Being a transgender person in India has always been a taboo, but after all this time, the transgender community seems to be moving towards a greater acceptance from the mainstream society.
Talking about the changing scenario, Anita Cheria, Director at Open Space, a knowledge institution to support civil society initiatives in social justice and equity, said in a chat with YourStory,
Over the past 20 years, I have witnessed the changing communication pattern between the transgender community and the ‘mainstream’ society. Earlier, badhai or the celebratory occasion, provided access to this minority community to not only gaze but, also, exchange information with the society in public.
Aarav Appukuttan, a 46-year-old transman, and Sukanyeah Krishna, a 22-year-old transwoman, from Kerala have decided to marry each other despite all the hardship, stigma, and restrictions. The couple has gone through their corresponding gender reassignment surgeries at a clinic in Mumbai recently where they met and fell in love. They are all set to be wed in September.

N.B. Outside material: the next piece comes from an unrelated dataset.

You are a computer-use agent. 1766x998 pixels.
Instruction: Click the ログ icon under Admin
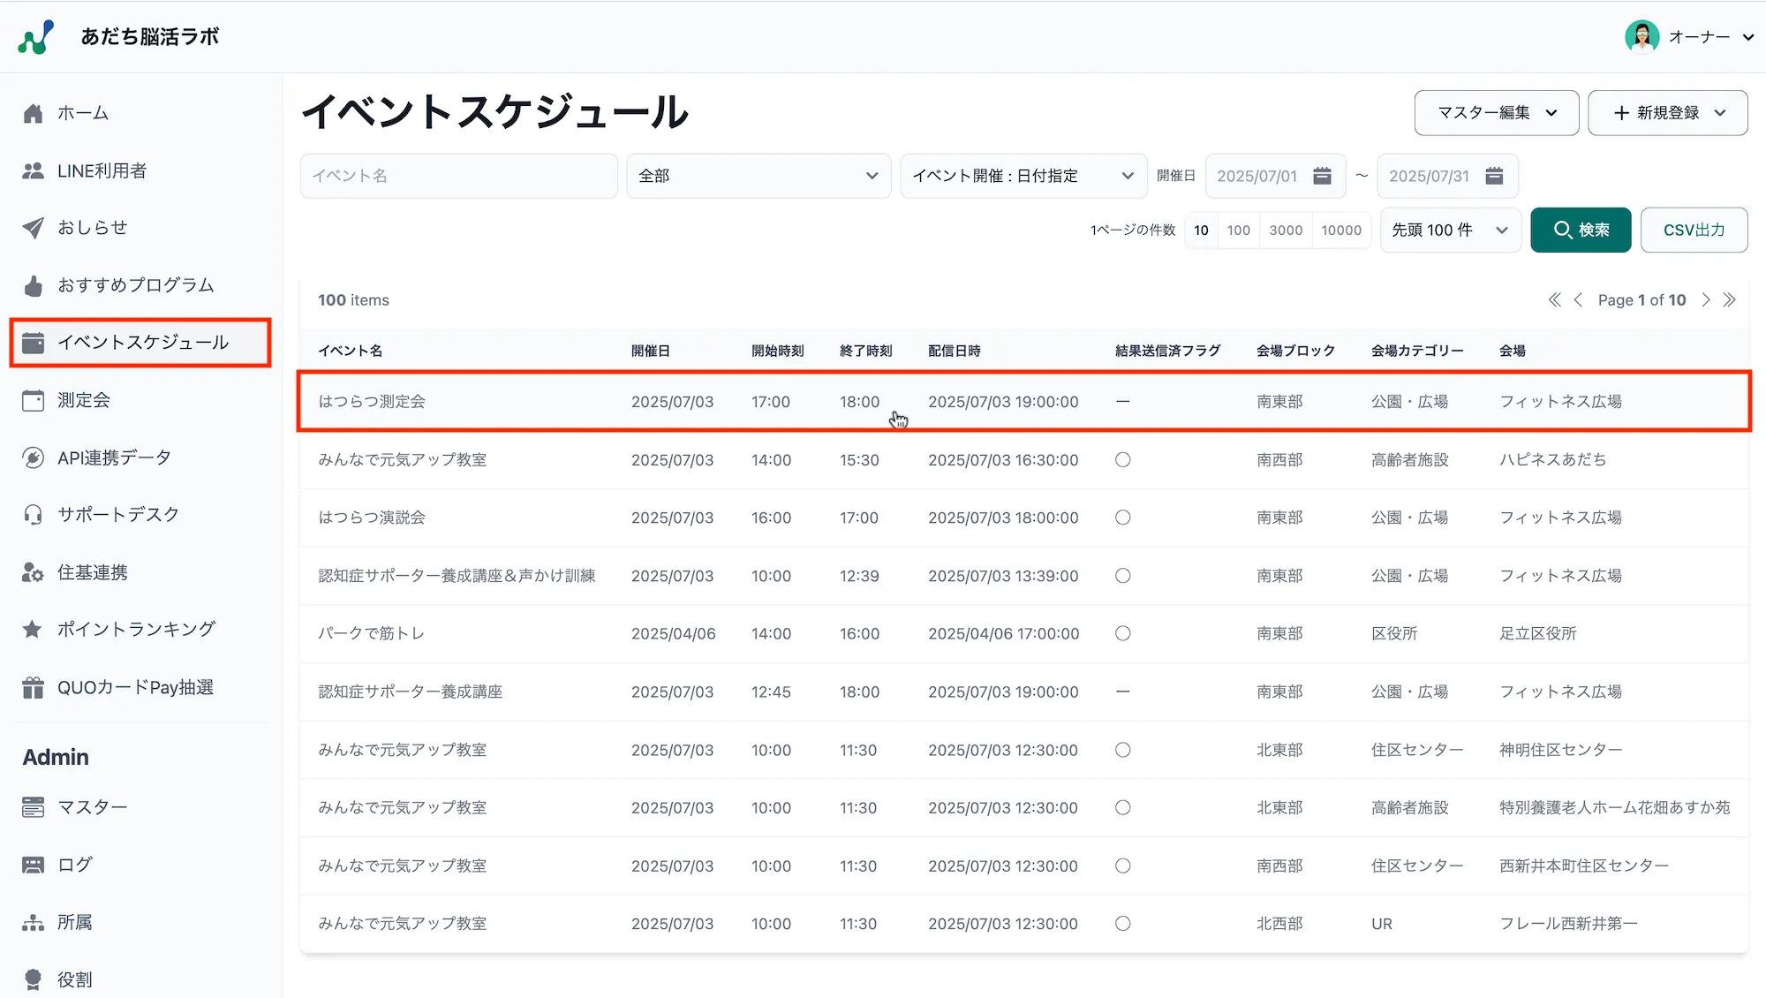[33, 864]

When Aarav heard Sukanyeah talk to her family on phone at the clinic, he got to know that she was a Malayali too. They started meeting each other and having conversations on phone. Sometime later, Aarav proposed to Sukanyeah.
While Aarav did not face many difficulties in his journey, Sukanyeah had gone through her share of stares, comments and criticism from family, relatives, and society. Aarav too faced embarrassing questions and awkward stares but went on to deal with it with confidence, something he credits his mother with. For Aarav, a smile is always a solution whenever someone asks him questions about his gender. Speaking with The News Minute, Aarav said,
I was always a man in my mind. It was not possible for me to marry as I had the thoughts of a man with the body of a woman. Finally, I took the decision to do what I needed the most — the surgery. Now I am as happy as any man who is about to get married. But it was only after the surgery that I was able to make the statement that I am a man. But nobody has humiliated me and I have never undergone any bitter experiences.
Sukanyeah, who works with a software firm in Bengaluru, told The News Minute,
One day, I draped a saree, dressed up exactly like a woman and attended a wedding. It created a lot of problems, but for me, it was an open declaration of my identity. I applied to change my name the very next day I turned 18 and also started procedures for the treatment.
Talking about the wedding ceremony, Aarav told Hindustan Times,
We wanted a small marriage ceremony, but our friends are asking for a treat. So, we will have a grand wedding.